Data from: Modelling unbiased dispersal kernels over continuous space by accounting for spatial heterogeneity in marking and observation efforts
Chadoeuf, Joël et al. (2018), Data from: Modelling unbiased dispersal kernels over continuous space by accounting for spatial heterogeneity in marking and observation efforts, Dryad, Dataset, https://doi.org/10.5061/dryad.g4n5q
1. Although a key demographic trait determining the spatial dynamics of wild populations, dispersal is notoriously difficult to estimate in the field. Indeed, dispersal distances obtained from the monitoring of marked individuals typically lead to biased estimations of dispersal kernels as a consequence of i) restricted spatial scale of the study areas compared to species potential dispersal and ii) heterogeneity in marking and observation efforts and therfore in detection probability across space. 2. Here we propose a novel method to circumvent these issues that does not require data on observation effort per se, to correct for the variability in detection of marked individuals across space. Observed dispersal events were weighted by the distribution of departure points and an eroded spatial window approach was applied so as to deal with border effect. We conducted a set of simulations which indicated that our method was successful in correcting the effect of spatially heterogeneous detectability and produce unbiased dispersal kernels. 3. We applied this method to a real dataset on Montagu’s harrier (>5000 chicks tagged), providing ca. 6000 resightings collected in entire France by a network of 1200 volunteers within a citizen-science program. The median dispersal distance observed was 32 km (range: 0.1-627 km). Once corrected for spatial heterogeneity in marking and observation efforts and border effect, the modelled dispersal kernel indicated a median dispersal distance of 78-123 km depending on the spatial scale considered (constrained within French borders or not, respectively). 4. Synthesis and applications: The current rise of citizen-science programs is likely to stretch our estimate of the ecologically-relevant spatial scale at which dispersal takes place for many taxa.
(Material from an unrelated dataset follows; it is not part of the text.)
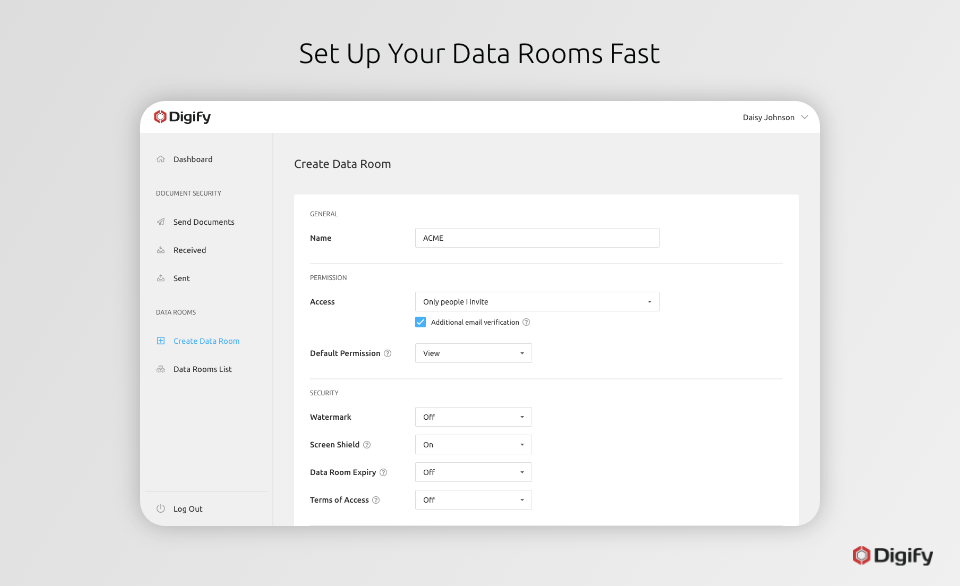Open the Data Rooms List page

click(x=201, y=368)
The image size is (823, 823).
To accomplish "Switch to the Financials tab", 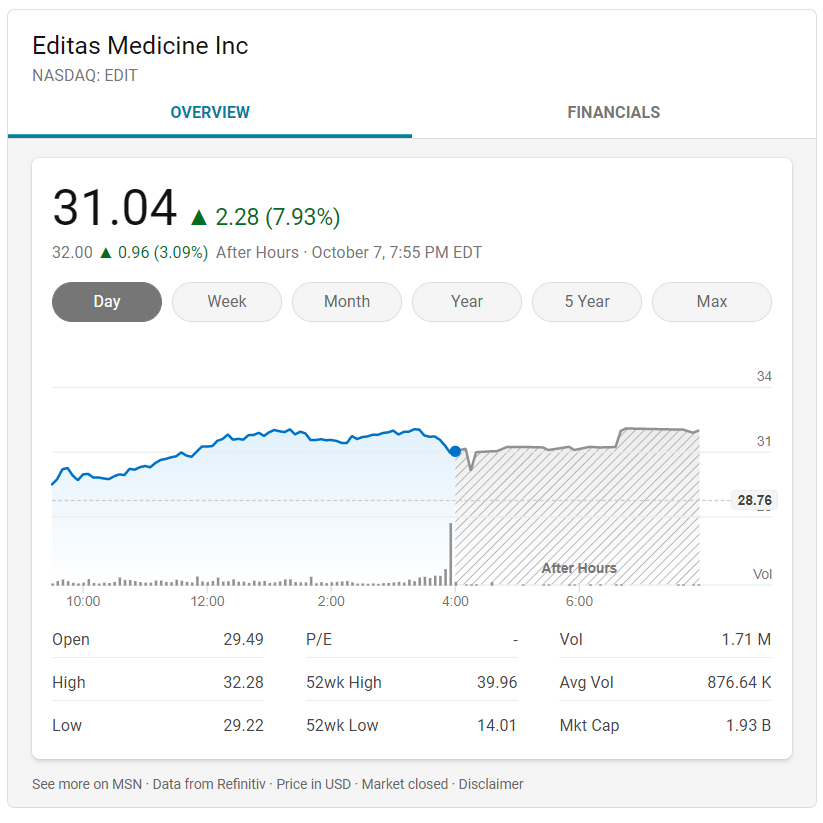I will click(614, 112).
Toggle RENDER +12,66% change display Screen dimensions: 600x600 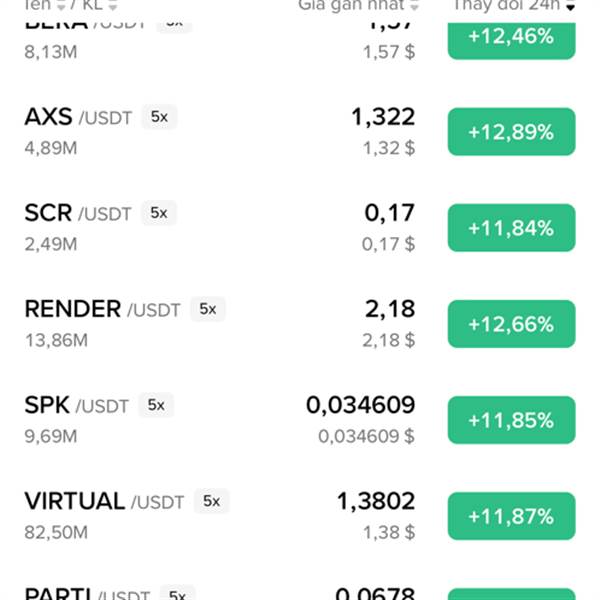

Our method is particularly suited for such large scale data that typically suffer from high spatial heterogeneity in marking and observation efforts and offers the possibility to derive unbiased dispersal kernels, a key component for modelling population dynamics and species distribution in a context of environmental change. Currently, our method assumes homogeneity in both habitat and dispersal behaviour across individuals. We discuss however how to relax these hypotheses to further investigate the effect of e.g. local conspecific density or habitat quality on dispersal propensity.